__What this task involves__.
Word for word, restate the entries below from their first line through the line that contains "Task: Click the Clear All Fields button".

Collected data entries:
# # # # # # #

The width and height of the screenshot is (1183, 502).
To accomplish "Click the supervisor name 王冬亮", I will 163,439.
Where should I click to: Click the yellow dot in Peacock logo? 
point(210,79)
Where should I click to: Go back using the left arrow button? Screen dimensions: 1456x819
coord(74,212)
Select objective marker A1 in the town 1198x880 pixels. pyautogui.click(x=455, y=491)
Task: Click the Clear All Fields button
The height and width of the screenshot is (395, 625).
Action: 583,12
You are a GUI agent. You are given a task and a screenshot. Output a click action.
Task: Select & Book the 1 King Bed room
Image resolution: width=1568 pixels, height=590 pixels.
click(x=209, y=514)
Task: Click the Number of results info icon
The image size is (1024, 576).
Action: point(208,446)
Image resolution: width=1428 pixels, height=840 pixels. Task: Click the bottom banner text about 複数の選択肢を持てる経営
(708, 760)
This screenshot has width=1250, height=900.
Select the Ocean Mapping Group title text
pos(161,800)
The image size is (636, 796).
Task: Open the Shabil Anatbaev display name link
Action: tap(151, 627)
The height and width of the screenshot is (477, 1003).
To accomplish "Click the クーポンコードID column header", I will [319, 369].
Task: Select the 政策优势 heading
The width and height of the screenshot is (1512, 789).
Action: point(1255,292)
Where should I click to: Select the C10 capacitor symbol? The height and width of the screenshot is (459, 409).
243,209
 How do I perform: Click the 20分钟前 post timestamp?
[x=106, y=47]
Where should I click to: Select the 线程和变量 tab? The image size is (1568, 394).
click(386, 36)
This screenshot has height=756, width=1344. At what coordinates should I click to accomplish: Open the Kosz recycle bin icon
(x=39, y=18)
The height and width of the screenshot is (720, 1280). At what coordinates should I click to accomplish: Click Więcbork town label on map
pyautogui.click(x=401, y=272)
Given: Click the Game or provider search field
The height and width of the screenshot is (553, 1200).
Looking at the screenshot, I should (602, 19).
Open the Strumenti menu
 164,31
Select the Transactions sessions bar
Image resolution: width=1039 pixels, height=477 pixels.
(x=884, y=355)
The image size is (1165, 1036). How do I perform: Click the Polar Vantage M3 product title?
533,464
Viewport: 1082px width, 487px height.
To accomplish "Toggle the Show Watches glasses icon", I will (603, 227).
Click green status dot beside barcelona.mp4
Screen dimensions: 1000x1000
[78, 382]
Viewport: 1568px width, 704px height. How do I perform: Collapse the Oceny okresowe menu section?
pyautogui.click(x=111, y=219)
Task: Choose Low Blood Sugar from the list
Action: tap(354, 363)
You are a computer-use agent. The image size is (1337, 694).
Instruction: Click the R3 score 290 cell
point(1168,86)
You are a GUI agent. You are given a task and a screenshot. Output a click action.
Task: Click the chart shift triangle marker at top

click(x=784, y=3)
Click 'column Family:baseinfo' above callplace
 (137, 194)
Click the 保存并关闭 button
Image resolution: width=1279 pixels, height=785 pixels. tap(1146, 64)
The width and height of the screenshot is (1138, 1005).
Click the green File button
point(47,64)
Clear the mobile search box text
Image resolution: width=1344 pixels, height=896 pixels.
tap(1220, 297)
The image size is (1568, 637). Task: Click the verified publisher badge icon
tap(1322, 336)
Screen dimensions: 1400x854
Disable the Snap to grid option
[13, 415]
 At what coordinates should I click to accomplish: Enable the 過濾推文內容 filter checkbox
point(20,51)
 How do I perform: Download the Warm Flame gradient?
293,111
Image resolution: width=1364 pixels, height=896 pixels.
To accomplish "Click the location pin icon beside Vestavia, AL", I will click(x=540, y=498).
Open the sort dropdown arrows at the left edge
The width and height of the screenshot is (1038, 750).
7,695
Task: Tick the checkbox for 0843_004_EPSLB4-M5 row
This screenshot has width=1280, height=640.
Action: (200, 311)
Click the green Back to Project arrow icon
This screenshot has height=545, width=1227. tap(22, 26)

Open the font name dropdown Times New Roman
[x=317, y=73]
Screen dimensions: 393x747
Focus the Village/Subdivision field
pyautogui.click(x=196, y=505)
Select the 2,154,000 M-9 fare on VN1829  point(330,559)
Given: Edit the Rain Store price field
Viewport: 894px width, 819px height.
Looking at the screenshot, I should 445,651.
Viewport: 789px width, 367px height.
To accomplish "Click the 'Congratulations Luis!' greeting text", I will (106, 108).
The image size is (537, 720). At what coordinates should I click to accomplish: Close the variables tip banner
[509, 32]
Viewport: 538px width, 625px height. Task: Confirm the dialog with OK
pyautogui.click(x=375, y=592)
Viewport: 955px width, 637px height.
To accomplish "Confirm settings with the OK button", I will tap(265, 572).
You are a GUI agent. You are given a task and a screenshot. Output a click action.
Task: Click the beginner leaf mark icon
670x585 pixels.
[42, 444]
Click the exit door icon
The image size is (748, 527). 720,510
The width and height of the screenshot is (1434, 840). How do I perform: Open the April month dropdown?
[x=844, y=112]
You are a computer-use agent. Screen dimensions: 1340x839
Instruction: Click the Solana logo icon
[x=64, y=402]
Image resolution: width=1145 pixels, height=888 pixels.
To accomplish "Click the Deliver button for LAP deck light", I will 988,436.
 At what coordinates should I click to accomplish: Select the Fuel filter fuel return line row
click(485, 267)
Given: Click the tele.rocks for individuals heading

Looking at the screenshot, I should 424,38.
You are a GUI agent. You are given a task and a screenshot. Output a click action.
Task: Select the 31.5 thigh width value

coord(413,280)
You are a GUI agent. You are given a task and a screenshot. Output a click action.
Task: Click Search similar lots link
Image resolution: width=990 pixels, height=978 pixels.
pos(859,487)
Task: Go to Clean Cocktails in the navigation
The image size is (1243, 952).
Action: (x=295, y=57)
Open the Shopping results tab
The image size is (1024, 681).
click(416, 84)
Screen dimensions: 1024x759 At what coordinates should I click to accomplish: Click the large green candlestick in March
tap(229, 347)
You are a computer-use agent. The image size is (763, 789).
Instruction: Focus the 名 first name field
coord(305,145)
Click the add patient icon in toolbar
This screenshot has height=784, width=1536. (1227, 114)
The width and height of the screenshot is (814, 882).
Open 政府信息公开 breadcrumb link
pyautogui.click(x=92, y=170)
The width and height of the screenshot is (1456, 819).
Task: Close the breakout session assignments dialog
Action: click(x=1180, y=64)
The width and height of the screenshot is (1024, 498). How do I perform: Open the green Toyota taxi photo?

# # # # # # #

__Problem solution__.
The width and height of the screenshot is (1183, 502).
To accomplish "Click the supervisor name 王冬亮", I will 163,439.
Where should I click to: Click the yellow dot in Peacock logo? 
point(210,79)
Where should I click to: Go back using the left arrow button? Screen dimensions: 1456x819
coord(74,212)
Select objective marker A1 in the town 1198x880 pixels. pyautogui.click(x=455, y=491)
Task: Click the Clear All Fields button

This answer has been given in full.